President Trump isn’t to blame for the virus reaching the U.S., nor for longstanding shortages in stockpiled medical supplies. Under another president, it’s almost certain that some Americans would have died from COVID-19.

It’s just as clear, however, that the number would have been far lower.

The Trump administration took a bad problem and made it immeasurably worse. For months it has refused to take the virus seriously as a public health threat. Again and again its political operatives have sidelined health experts, with disastrous results. Trump himself has used his public stage not to model responsible behavior but to undermine and ridicule it — even after he himself was infected — and so has led the way in transforming simple public health measures into yet another front in the culture war. It has been a stunning abdication of the fundamental responsibilities of governance.

Americans have long had honest disagreements about the rightful role and scope of government. Fighting a pandemic, how wever, is on the very short list of things the federal government exists to do, by almost any ideological measure. There is no cogent conservative argument against it. It wasn’t controversial until Trump made it so. Creating controversy, after all, comes far more naturally to him than governing does.

Some conservatives don’t like Trump yet remain unconvinced that he is as bad as a Democrat would be. Some liberals were reluctant to embrace im-peachment for fear that Mike Pence, with his hard-line social positions, would be even worse. Both views assume that Trump is fundamentally a conventional politician who should be evaluated on his policy positions. They focus on ideology rather than on Trump’s basic performance of his job.

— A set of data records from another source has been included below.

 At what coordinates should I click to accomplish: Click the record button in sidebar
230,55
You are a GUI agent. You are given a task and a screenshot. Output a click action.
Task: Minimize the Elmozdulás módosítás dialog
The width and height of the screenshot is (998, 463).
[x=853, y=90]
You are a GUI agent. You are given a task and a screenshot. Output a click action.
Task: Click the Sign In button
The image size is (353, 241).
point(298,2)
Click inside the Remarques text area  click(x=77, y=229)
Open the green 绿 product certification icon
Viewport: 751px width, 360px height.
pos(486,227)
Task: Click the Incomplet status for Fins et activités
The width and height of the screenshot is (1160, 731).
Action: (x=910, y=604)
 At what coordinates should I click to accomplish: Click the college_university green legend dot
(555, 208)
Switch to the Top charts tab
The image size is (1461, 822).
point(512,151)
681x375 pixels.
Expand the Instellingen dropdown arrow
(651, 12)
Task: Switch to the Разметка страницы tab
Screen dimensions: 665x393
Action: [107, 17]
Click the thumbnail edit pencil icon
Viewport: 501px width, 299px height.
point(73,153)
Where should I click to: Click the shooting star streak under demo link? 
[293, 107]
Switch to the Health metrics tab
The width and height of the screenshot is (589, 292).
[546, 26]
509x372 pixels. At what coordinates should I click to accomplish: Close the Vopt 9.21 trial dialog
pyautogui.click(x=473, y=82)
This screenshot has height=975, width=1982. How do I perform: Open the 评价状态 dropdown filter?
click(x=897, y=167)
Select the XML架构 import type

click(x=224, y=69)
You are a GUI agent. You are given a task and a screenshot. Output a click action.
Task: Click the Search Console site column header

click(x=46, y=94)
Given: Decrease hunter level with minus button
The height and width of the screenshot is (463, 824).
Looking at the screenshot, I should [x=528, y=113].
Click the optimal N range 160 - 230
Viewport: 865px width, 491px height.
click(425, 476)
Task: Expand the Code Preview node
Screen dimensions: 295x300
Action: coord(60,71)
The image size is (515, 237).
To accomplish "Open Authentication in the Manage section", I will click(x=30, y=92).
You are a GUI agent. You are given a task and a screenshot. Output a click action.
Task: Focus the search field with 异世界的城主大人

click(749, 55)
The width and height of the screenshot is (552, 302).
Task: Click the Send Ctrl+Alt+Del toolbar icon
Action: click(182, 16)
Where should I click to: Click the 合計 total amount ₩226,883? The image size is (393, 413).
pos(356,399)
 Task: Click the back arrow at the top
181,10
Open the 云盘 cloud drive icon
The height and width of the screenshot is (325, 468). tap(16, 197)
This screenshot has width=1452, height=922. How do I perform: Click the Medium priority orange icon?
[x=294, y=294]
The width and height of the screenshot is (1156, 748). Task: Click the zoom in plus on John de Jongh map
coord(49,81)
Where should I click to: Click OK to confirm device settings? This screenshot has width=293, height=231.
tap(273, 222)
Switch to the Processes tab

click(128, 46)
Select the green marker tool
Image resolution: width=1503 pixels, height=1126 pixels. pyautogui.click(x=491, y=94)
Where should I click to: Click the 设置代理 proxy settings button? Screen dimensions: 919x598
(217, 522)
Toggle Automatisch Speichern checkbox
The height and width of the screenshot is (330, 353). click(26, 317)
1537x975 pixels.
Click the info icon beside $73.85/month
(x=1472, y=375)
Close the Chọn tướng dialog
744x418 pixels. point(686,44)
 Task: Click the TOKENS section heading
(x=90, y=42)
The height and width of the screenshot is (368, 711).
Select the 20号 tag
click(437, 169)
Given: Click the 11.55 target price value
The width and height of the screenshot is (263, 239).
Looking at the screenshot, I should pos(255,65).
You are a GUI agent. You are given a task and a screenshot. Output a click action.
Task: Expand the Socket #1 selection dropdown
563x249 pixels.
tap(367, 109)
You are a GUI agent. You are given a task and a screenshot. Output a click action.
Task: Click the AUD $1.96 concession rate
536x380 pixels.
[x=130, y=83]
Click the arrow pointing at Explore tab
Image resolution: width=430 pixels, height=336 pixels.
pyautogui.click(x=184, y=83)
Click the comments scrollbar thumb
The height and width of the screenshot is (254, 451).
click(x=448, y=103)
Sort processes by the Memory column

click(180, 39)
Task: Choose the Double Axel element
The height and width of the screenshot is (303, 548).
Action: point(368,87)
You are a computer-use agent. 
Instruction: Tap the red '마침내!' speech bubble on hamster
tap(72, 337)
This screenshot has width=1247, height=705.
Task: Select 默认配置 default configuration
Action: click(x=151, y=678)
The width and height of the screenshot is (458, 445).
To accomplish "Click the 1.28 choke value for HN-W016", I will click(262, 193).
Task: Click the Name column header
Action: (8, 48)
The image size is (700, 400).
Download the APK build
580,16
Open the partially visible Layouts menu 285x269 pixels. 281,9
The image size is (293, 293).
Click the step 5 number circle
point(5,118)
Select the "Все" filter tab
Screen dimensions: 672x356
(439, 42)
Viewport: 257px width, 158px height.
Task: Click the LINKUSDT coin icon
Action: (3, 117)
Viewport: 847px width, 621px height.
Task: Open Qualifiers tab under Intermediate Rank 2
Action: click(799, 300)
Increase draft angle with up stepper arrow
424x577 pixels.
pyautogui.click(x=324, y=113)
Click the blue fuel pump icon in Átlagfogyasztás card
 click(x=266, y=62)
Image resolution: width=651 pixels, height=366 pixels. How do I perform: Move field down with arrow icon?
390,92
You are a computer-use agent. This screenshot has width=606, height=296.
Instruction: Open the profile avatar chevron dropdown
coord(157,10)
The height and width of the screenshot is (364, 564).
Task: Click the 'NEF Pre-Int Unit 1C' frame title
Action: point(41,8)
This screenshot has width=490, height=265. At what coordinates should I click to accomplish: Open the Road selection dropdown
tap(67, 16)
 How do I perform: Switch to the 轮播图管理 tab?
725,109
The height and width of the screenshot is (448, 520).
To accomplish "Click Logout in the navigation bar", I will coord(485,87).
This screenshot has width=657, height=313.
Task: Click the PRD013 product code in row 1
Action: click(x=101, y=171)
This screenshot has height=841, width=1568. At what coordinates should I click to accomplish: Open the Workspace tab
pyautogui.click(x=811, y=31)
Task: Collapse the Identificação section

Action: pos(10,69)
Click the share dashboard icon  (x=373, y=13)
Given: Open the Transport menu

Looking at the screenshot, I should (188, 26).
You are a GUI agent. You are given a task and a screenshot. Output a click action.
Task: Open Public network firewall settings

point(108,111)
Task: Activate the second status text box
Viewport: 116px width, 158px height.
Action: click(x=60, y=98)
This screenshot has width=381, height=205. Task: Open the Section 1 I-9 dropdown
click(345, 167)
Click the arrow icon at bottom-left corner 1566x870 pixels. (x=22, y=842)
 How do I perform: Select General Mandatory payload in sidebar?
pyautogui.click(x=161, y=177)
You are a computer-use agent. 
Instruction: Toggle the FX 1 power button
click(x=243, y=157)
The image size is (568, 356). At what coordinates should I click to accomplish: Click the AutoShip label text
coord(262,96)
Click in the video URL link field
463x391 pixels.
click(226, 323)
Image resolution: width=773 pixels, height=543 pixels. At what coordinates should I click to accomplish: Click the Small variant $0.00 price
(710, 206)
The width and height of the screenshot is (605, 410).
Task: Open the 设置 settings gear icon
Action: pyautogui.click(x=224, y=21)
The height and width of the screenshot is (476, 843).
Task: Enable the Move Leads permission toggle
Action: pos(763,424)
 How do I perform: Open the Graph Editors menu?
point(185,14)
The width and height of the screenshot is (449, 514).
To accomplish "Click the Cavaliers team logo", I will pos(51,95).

This is a mistake, made clearer than ever by the administration’s utter failure on COVID-19. In the two major parties alone, more than two dozen people ran for president in 2016. Some were no doubt more prepared to handle a pandemic than others. But it is hard to imagine any of them doing less to fight the virus — or more to exacerbate it — than Trump has done. His administration’s malfeasance, negligence, and incompetence are in a class of their own.

Like many of our readers, we work for a faith-based nonprofit organization that does not make partisan endorsements in elections. We support this federal restriction, not least because it dovetails with the Christian call to keep our other loyalties at arm’s length.

But it isn’t partisan to say that a president who can’t or won’t do his job should be replaced by one who can and will. Whatever our politics, we all need elected officials who will actually govern. If there were such a thing as noncontroversial, baseline norms anymore, this would surely be one of them.